Most puppies I’ve met have been stumbling, clumsy balls of energy and not the least bit steady. Sending them face-first down a plunging strip of 90-degree ledges is practically guaranteeing a head-over-heels tumble.
Avoid injuries by approaching the training slowly and patiently. Let your puppy sit at the top step while you sit 3 steps lower. If you can sit sideways so that your body blocks most of the remaining steps down, the 3 stairs between you and your wiggling cutie will seem less intimidating.
If she won’t attempt the 3 steps, move 1 stair closer and see if she’ll try 2 steps. As she becomes brave enough to close the gap, praise her and continue descending 1 step at a time.
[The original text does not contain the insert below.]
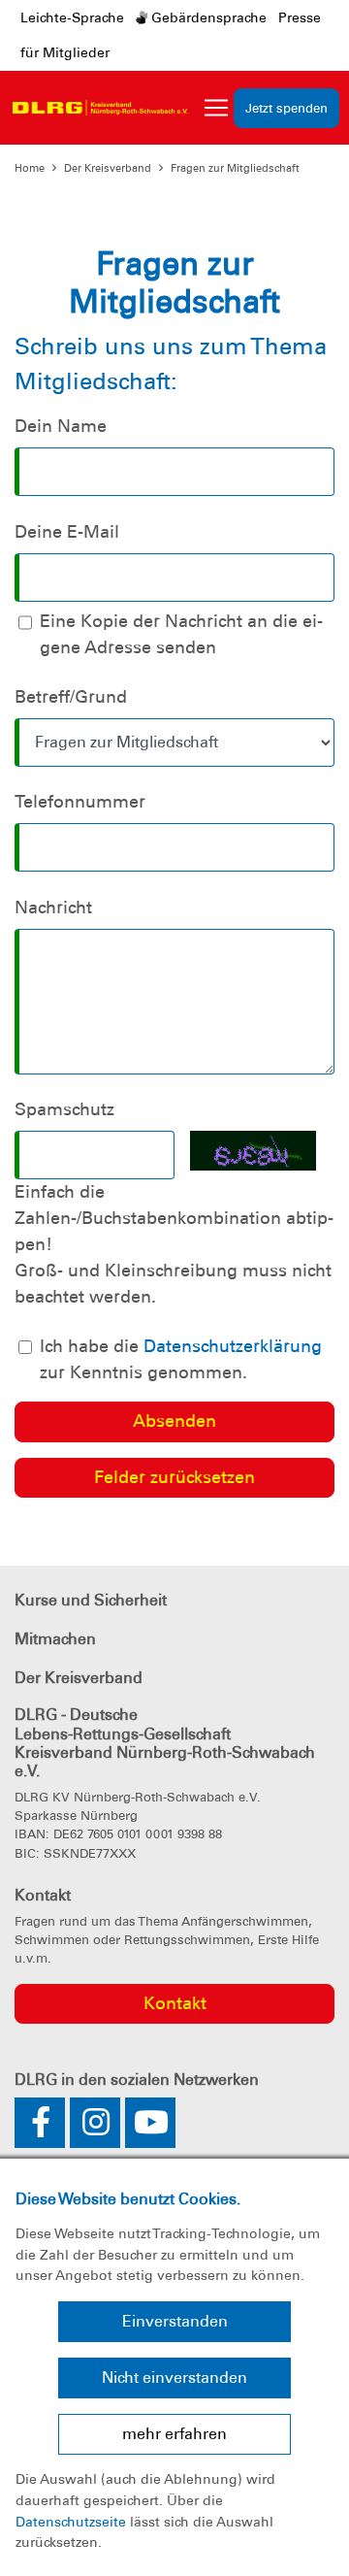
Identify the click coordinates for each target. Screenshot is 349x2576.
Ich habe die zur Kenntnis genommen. (181, 1359)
Next, try using food to entice your puppy:
- Choose something she will find irresistible (cubes of cooked chicken are always a hit in my home).
- Place it on the edge of each step.
- Couple the food reward with your verbal praises as you encourage your little one to follow you down.
Always remain in front of your puppy while she learns to go down stairs. You want to be able to catch her if she overshoots a step or loses her balance.
You can also try training your dog to slide down the stairs like this hilarious Labrador does, although I doubt we’ll get Banjo to do so!
The Sudden Success
It seemed that we were training Banjo to climb stairs for weeks. In truth, it took her only about 3 days to build up the confidence. A couple of days later, she finally mastered the descent as well.
With massive paws and long, ungainly legs, Banjo still looks like a spider monkey clamoring up each flight after our walks. She has some trepidation as she goes down as well.
I’m happy to say her stair-climbing lessons were a success and we can move on to other puppy lessons — like what defines a chew toy. (Hint: It’s not my underwear.)